Grondslagen van het recht: hoofdlijnen
Hoofdstuk 1
Rechtsregels
Rechtsregels hebben een aantal functies:
- Verschaffen van informatie: te weten komen welke rechten en plichten we zelf hebben en
welke rechten en plichten anderen hebben.
- Rechtsregels stellen vast hoe we ons behoren te gedragen en wat we mogen verwachten van
anderen.
- Ons leven wordt gestuurd en bepaald door rechtsregels.
Rechtsregels en andere sociale regels
Naast rechtsregels zijn er andere sociale regels die het gedrag van mensen bepalen. Zo zijn er
groepsregels, morele regels en regels van beroepsethiek. Groepsregels bepalen het aanvaarde
gedrag van een bepaalde groep. Regels van moraal bevatten normen en waarden van fundamentele
levensvragen. Maatschappelijke groepen hebben uiteenlopende opvattingen over bepaalde kwesties.
Deze opvattingen komen voort uit een verschillende levensbeschouwing. Beroepsethiek geeft aan
hoe een beroep op een juiste en zorgvuldige manier uitgeoefend dient te worden (denk aan
beroepsgeheim). Rechtsregels en sociale regels kunnen elkaar overlappen: een rechtsregel verbiedt
wat ook sociaal onaanvaardbaar wordt gevonden. Zo is het ook zo dat mensen bepaalde
overtredingen niet begaan, omdat ze moreel onacceptabel worden gevonden (moord, diefstal etc.).

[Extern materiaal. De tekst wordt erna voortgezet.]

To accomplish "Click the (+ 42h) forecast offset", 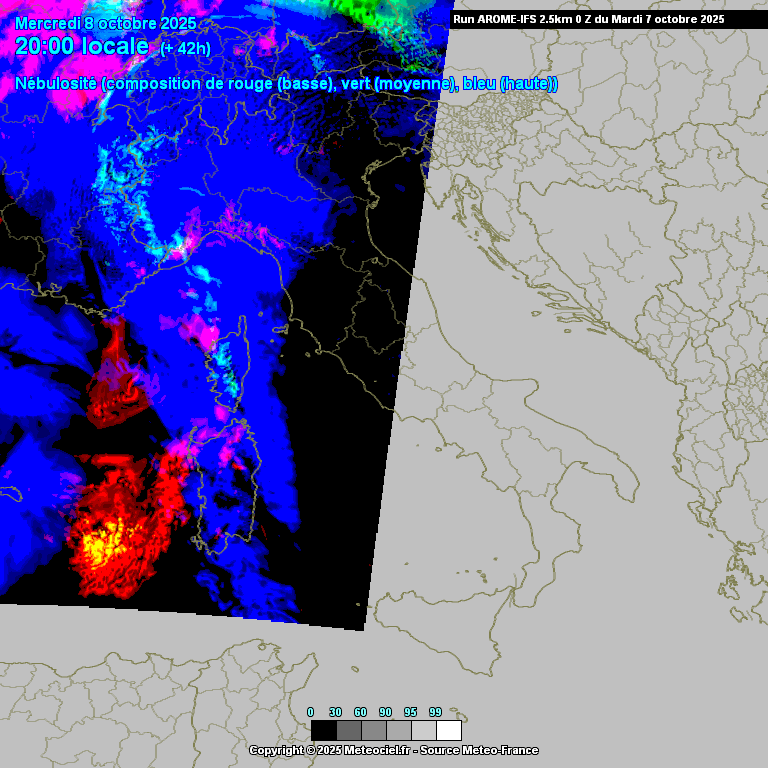I will (x=185, y=48).
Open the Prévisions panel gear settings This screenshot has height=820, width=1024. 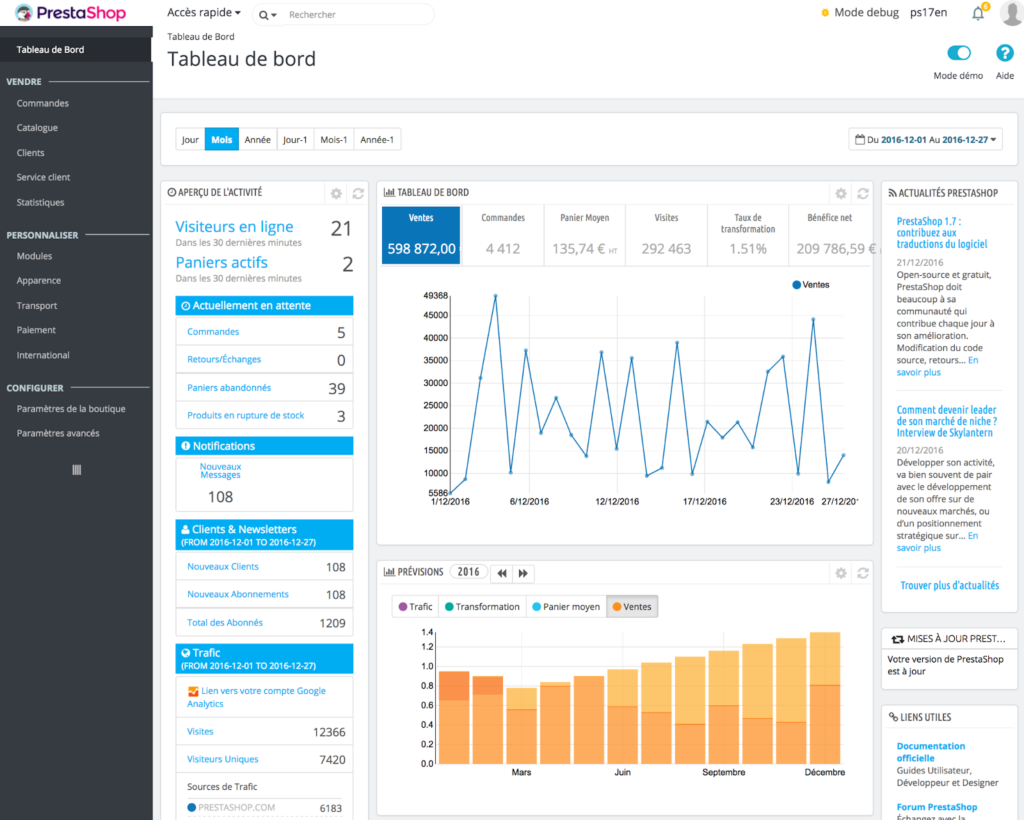[840, 573]
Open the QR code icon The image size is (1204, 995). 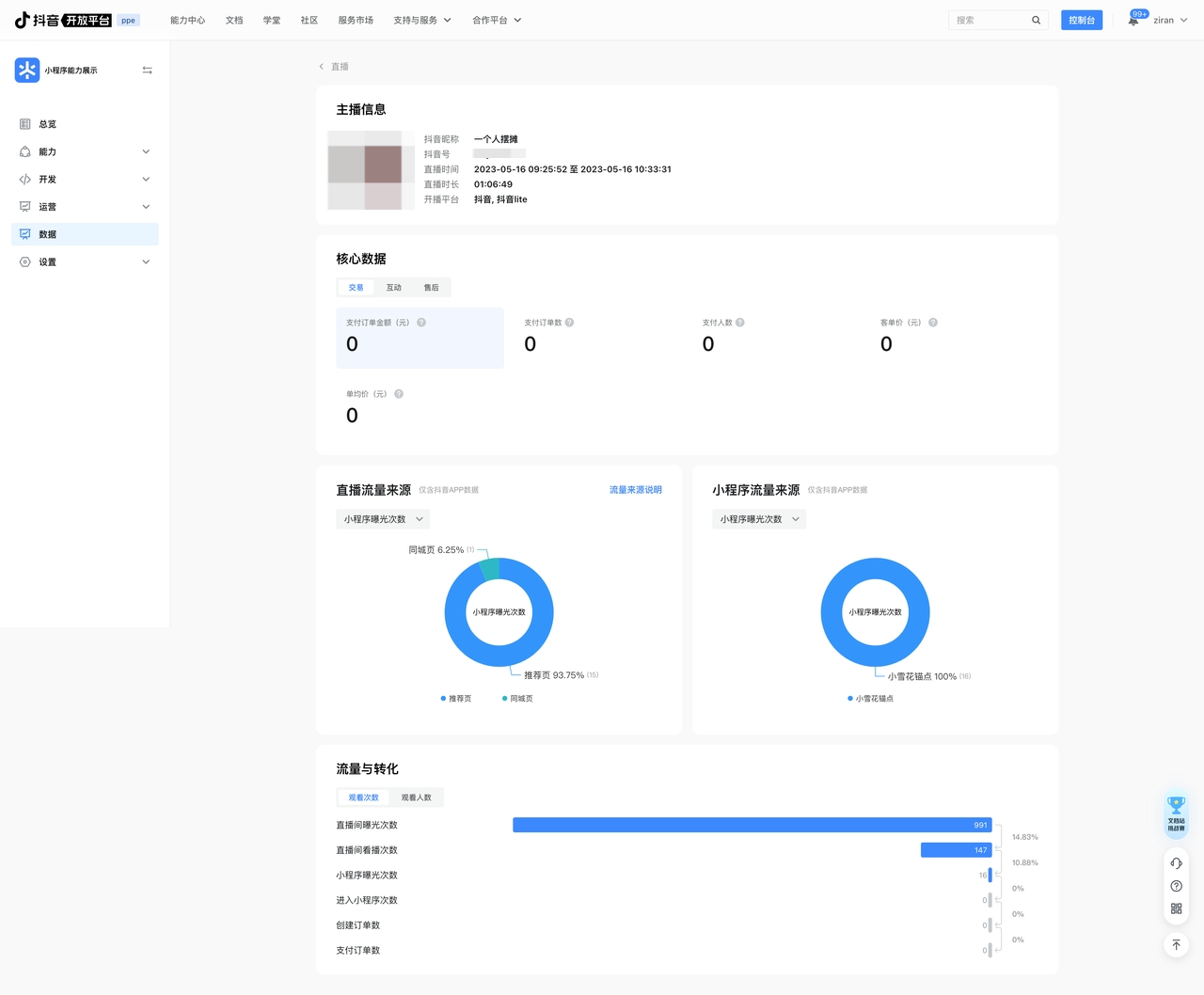coord(1176,908)
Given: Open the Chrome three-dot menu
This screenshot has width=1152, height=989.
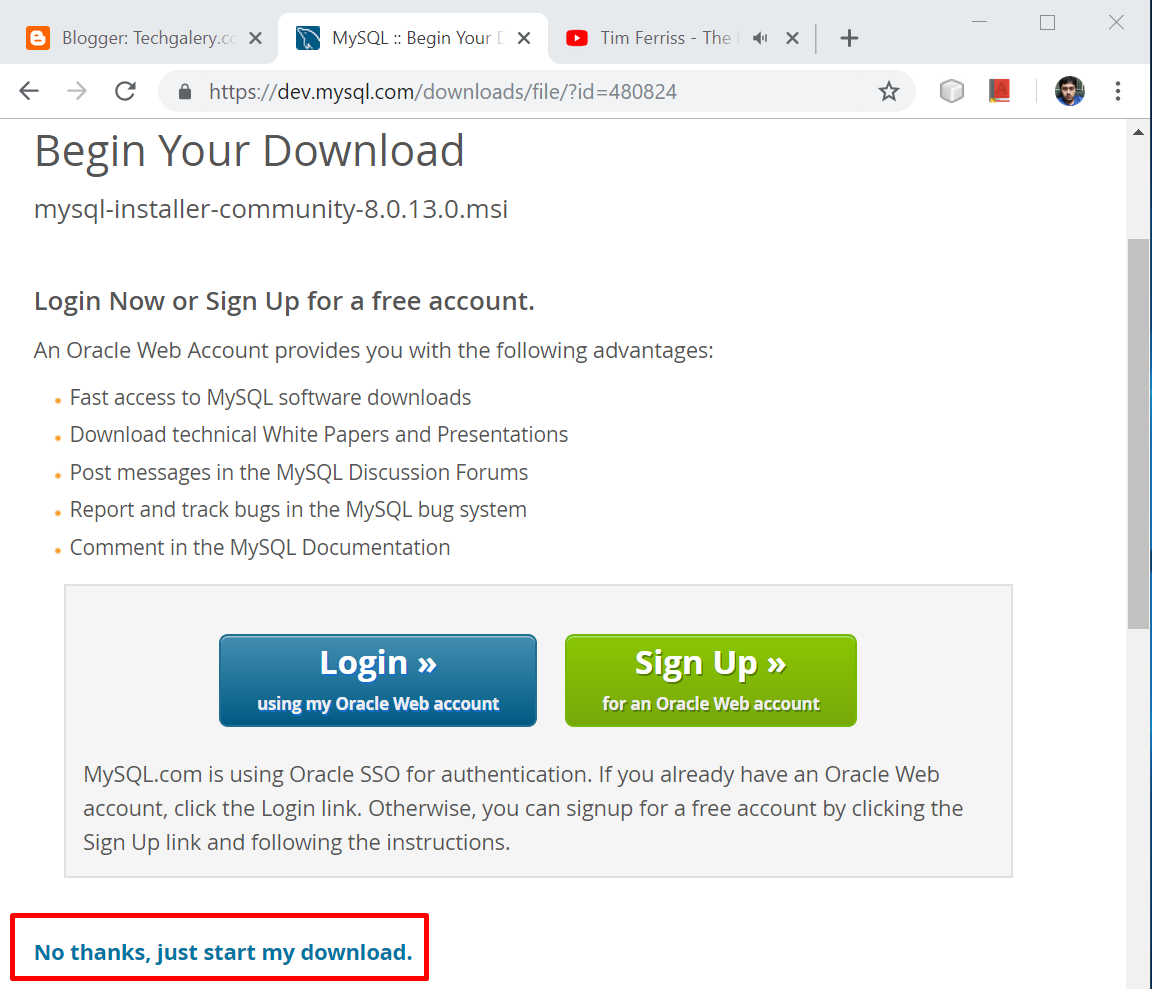Looking at the screenshot, I should coord(1117,91).
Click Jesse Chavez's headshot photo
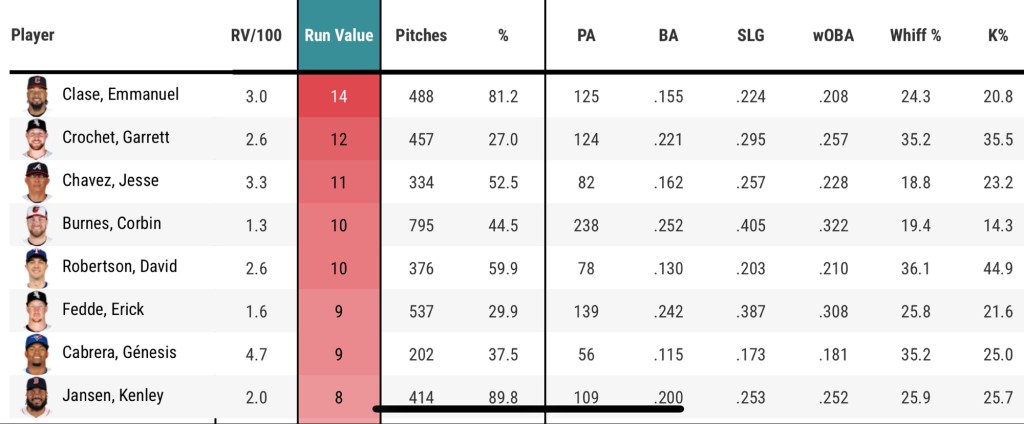 [x=37, y=183]
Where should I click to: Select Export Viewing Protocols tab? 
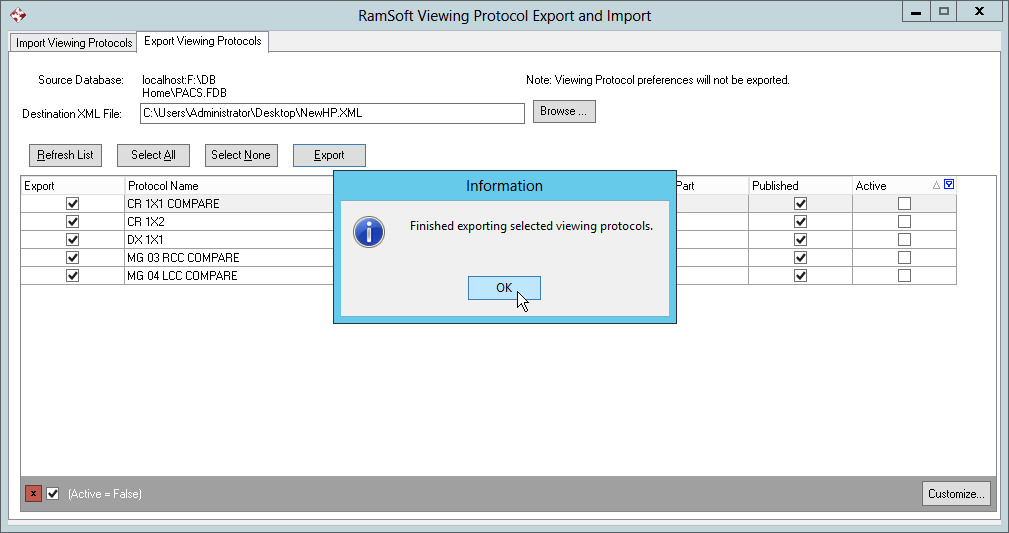pos(203,41)
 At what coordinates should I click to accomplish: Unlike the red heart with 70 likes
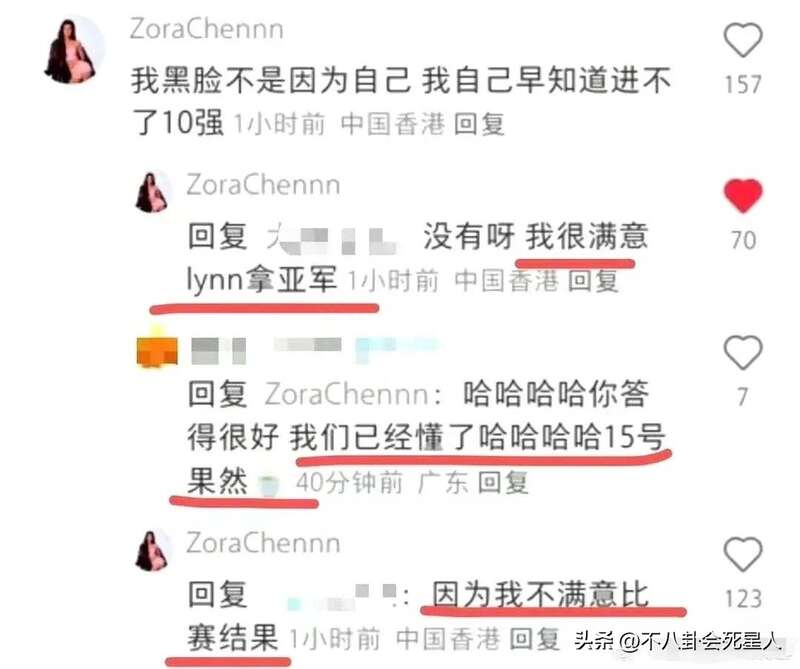743,195
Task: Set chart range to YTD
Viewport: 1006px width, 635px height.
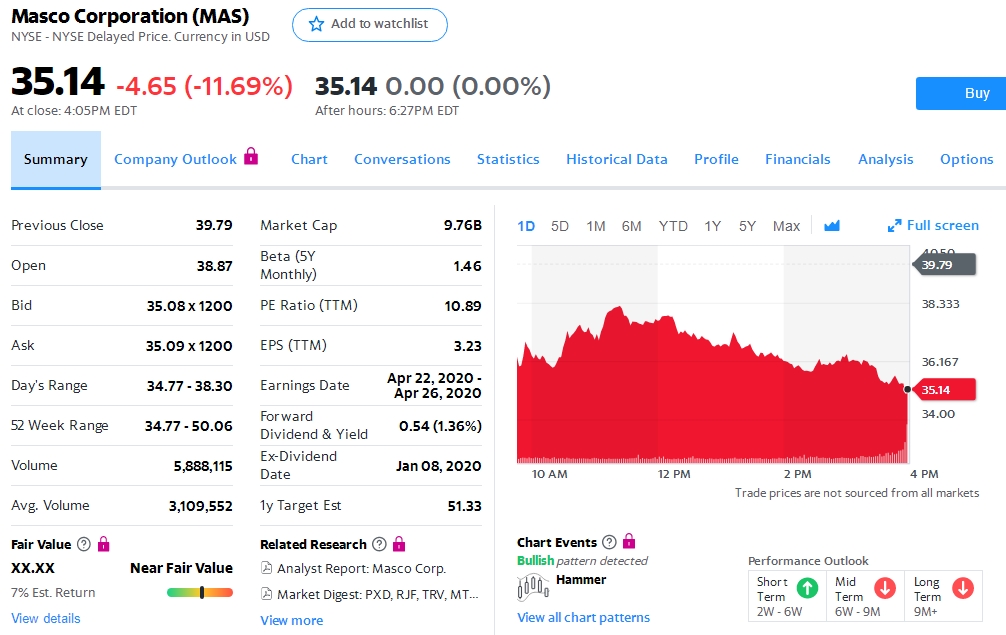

Een rechtsregel kan sociale regels, zoals morele regels, verbinden met juridische gevolgen. Artikel
6:3BW is zo’n rechtsregel, waarin wordt bepaald dat dringende morele verplichtingen een
rechtsgevolg kunnen hebben. Anderzijds kunnen rechtsregels ook in strijd zijn met sociale regels
(euthanasie en abortus). Rechtsregels zijn niet de enige regels die de ‘overtreder’ aanpakken. Sociale
regels kunnen dat ook doen. Iemand die zich niet gedraagt volgens de regels van een sociale groep
merkt hiervan gevolgen (uitgelachen worden, uit groep gestoten worden).
Rechtssysteem
Juridische regels en juridische instituten ordenen en sturen het sociale leven. Dit ordenen en sturen
van de samenleving is gericht op de verwezenlijking van bepaalde doelstellingen.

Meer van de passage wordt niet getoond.